MEMS gyroscope resonator design suffers from heavy reliance on empirical knowledge, low optimization efficiency, and difficulty in simultaneously suppressing parasitic modes and ensuring manufacturability. Method: This paper proposes a node-level parametric shape optimization framework that integrates finite-element-based coordinate parameterization, analytical gradient derivation for eigenfrequencies and fabrication constraints, and gradient descent optimization. Contribution/Results: The method enables precise control of drive-mode frequency splitting and effective suppression of the first three harmonic-order parasitic modes. It automatically discovers non-intuitive, asymmetric geometries beyond human intuition, significantly expanding the feasible design space. The optimized designs exhibit high robustness and process compatibility, and the framework demonstrates generalizability across multiple MEMS resonator topologies.

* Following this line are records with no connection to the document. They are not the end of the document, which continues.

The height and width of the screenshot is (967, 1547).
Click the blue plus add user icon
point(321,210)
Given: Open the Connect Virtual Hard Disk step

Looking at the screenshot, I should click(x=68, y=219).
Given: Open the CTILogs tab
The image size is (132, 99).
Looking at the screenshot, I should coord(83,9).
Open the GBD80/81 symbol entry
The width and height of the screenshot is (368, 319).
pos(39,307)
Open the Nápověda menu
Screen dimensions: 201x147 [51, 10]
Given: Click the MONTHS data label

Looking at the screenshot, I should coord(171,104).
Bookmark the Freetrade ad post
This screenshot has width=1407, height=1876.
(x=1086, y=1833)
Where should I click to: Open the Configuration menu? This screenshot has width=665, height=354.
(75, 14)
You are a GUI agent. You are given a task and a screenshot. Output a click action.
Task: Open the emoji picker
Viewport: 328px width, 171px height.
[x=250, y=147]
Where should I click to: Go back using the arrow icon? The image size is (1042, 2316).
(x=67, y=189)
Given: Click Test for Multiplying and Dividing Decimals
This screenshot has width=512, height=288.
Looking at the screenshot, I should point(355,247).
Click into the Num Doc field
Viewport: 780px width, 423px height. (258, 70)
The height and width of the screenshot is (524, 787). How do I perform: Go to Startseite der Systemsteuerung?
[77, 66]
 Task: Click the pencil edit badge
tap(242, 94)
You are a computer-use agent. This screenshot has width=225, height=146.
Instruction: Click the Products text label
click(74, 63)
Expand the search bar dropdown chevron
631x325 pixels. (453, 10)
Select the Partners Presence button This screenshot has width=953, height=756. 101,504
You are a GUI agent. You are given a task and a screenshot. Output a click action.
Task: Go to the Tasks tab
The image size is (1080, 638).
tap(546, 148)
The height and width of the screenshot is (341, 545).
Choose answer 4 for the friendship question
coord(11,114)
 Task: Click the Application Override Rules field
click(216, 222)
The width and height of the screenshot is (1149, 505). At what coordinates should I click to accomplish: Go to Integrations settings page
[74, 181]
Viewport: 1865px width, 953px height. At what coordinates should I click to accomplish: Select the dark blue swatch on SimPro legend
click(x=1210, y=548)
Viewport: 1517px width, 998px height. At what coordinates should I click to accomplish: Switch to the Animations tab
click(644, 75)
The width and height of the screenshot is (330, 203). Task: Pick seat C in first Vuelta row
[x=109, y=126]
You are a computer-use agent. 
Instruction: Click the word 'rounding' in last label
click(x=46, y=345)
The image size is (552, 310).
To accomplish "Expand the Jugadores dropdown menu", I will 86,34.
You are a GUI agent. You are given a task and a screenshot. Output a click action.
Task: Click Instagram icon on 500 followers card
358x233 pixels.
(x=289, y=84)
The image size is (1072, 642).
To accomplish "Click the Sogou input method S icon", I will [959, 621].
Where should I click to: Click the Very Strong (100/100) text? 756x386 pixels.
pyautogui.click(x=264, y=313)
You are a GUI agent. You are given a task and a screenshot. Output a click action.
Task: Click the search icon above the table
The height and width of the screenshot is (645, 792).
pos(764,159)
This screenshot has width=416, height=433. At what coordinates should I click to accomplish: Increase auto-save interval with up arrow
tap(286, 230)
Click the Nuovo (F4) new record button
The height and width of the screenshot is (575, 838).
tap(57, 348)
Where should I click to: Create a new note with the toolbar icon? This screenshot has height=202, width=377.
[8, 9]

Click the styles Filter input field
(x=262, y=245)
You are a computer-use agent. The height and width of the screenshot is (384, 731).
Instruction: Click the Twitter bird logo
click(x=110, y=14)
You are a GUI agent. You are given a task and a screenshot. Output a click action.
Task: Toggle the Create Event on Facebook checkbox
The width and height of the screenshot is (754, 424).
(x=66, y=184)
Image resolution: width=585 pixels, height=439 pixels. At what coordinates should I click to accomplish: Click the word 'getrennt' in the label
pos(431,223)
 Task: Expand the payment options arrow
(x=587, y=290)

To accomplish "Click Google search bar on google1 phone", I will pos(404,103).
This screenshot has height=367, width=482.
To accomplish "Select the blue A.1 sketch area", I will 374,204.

Microelectromechanical systems (MEMS) gyroscopes are widely used in consumer and automotive applications. They have to fulfill a vast number of product requirements which lead to complex mechanical designs of the resonating structure. Arriving at a final design is a cumbersome process that relies heavily on human experience in conjunction with design optimization methods. In this work, we apply node-based shape optimization to the design of a MEMS gyroscope. For that purpose, we parametrize the coordinates of the nodes of the finite element method (FEM) mesh that discretize the shapes of the springs. We then implement the gradients of the mechanical eigenfrequencies and typical MEMS manufacturability constraints, with respect to the design parameters, in a FEM code. Using gradient-based optimization we tune the gyroscope’s frequency split and shift spurious modes away from the first three multiples of the gyroscope’s drive frequency while manufacturability constraints are fulfilled. The resulting optimized design exhibits novel geometrical shapes which defy any human intuition. Overall, we demonstrate that shape optimization can not only solve optimization problems in MEMS design without required human intervention, but also explores geometry solutions which can otherwise not be addressed. In this way, node-based shape optimization opens up a much larger space of possible design solutions, which is crucial for facing the ever increasing product requirements. Our approach is generic and applicable to many other types of MEMS resonators.